A Associação Nacional de Guardas (ANAG-GNR) espera que o novo comandante da GNR, o tenente-general Manuel Silva Couto, empossado esta segunda-feira, faça da regulamentação de um horário de referência uma das «prioridades» à frente daquela força militar.

Em comunicado, a ANAG-GNR saúda o novo comandante-geral e refere esperar que este «cumpra rigorosamente todas as promessas que fez no discurso de tomada de posse».

Em relação à regulamentação de um horário de referência, a associação lembra que já apresentou uma proposta de regime de trabalho «digno e que considera exequível» e mostra-se disposta a colaborar para «resolver e melhorar a vida profissional dos militares».

Despedindo-se do tenente-general Luís Newton Parreira, que comandou a GNR nos últimos três anos, a associação nacional dos guardas lamenta que este tenha deixado por cumprir a elaboração da nova lei orgânica e o estatuto da GNR e a regulamentação de um horário de referência.

O «critério de desigualdade face aos militares que no último trimestre de 2013 viram negada a sua passagem à reserva, apesar de terem as mesmas condições que os restantes» e «as promoções dos militares do curso de 2003, previstas no despacho de 2013, das quais cerca de metade não foram concretizadas, penalizando os militares não promovidos, a nível de carreira e a nível salarial» são, segundo a ANAG-GNR, tarefas não cumpridas pelo anterior comandante-geral.

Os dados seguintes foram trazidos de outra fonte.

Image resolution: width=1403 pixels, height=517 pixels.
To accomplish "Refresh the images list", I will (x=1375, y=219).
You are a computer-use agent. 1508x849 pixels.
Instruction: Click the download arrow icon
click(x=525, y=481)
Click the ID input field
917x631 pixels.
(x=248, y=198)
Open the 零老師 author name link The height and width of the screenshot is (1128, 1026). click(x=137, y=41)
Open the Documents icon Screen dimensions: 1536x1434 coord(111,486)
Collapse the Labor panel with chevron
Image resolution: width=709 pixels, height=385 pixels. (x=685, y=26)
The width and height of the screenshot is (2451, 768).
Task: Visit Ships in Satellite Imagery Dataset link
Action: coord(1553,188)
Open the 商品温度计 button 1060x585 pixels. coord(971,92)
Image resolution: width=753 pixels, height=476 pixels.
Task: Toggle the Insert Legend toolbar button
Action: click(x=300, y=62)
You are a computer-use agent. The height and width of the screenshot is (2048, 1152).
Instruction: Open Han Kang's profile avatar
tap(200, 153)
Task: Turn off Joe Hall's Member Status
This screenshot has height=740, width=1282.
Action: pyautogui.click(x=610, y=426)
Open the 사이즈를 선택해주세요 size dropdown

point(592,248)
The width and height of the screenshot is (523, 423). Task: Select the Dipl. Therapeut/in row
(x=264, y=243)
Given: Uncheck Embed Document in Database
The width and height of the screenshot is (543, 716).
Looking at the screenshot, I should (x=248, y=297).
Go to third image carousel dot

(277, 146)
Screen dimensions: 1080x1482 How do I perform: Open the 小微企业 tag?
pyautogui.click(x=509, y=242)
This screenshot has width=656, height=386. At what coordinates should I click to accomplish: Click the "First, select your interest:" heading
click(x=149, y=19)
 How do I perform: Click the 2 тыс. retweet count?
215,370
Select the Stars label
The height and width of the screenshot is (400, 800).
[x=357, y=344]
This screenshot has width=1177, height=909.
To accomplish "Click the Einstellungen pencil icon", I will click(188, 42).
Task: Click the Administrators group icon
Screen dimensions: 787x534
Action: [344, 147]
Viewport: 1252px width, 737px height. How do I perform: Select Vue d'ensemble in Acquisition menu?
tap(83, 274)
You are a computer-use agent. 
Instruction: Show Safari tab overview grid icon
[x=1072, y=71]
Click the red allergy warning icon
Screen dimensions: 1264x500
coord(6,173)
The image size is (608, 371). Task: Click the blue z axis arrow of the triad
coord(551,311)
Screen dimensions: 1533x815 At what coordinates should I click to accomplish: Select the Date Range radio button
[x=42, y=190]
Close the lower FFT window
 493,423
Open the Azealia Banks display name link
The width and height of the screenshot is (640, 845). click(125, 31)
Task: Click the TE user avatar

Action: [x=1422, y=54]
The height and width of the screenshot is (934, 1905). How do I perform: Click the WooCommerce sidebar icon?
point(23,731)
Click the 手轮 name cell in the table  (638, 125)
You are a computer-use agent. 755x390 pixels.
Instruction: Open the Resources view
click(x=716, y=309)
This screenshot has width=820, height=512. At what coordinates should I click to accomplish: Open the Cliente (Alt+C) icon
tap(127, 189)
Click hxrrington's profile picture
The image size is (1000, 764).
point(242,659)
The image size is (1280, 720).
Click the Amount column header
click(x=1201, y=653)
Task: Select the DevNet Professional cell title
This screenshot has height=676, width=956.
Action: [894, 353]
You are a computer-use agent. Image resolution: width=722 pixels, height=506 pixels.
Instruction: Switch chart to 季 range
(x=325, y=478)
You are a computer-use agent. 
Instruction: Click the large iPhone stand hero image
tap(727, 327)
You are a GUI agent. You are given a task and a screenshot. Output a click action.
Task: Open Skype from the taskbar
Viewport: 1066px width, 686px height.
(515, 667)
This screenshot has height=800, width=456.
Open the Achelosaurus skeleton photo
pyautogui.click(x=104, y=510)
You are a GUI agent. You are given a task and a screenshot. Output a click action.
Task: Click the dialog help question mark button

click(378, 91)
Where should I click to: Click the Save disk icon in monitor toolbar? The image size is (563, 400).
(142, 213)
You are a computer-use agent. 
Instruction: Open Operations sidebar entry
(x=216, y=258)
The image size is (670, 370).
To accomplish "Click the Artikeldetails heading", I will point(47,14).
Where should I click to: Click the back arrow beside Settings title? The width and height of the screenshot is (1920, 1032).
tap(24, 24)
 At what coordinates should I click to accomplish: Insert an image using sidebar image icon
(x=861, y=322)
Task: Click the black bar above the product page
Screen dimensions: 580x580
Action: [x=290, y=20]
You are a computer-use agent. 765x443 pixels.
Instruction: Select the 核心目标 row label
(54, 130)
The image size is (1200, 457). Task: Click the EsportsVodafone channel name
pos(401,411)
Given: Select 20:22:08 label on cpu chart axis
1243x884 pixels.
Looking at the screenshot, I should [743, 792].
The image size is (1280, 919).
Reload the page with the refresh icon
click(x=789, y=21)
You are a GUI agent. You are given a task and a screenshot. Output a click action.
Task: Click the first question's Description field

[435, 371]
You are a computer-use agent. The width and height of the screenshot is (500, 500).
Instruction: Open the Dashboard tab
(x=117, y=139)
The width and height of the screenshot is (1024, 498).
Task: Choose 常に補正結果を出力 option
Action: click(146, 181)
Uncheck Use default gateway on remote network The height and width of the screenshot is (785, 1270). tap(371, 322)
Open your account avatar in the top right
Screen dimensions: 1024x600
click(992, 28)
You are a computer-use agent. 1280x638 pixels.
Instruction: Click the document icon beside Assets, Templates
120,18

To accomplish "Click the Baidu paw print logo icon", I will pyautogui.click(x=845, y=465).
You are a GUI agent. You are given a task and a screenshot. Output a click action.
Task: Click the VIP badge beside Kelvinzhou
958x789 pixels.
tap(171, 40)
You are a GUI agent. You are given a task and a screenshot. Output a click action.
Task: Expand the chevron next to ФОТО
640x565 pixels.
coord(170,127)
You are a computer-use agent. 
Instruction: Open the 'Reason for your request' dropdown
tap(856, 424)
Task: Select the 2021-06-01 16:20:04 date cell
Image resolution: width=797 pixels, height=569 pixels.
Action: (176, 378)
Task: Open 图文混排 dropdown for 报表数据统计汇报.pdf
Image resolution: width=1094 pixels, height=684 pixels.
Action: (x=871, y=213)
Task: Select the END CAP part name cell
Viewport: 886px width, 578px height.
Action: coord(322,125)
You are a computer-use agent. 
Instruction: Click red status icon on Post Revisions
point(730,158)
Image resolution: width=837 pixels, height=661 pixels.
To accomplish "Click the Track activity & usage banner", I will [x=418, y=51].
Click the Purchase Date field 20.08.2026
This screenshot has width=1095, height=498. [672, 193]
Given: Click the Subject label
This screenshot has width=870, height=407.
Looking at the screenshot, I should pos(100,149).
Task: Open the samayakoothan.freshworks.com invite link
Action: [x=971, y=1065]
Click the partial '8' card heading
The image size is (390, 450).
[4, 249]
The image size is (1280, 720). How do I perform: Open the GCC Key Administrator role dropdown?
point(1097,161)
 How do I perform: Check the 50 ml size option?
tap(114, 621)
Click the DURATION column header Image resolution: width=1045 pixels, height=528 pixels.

A ANAG-GNR questiona ainda o «apressado despacho que visa uma profunda reorganização da investigação criminal da GNR, que gerou mal-estar e indefinição na estrutura» durante a chefia do comandante cessante, desejando-lhe, no todavia, «as maiores felicidades».

Nascido em Lisboa em 1957 e com 36 anos de serviço, Mateus Couto foi era presidente da Autoridade Nacional de Proteção Civil, diretor do Instituto Geográfico do Exército e comandante do Comando da Administração de Recursos Internos da GNR.

A escolha do tenente-general por parte do ministro da Administração Interna, Miguel Macedo, provocou a renúncia do segundo comandante-geral da GNR, José Caldeira.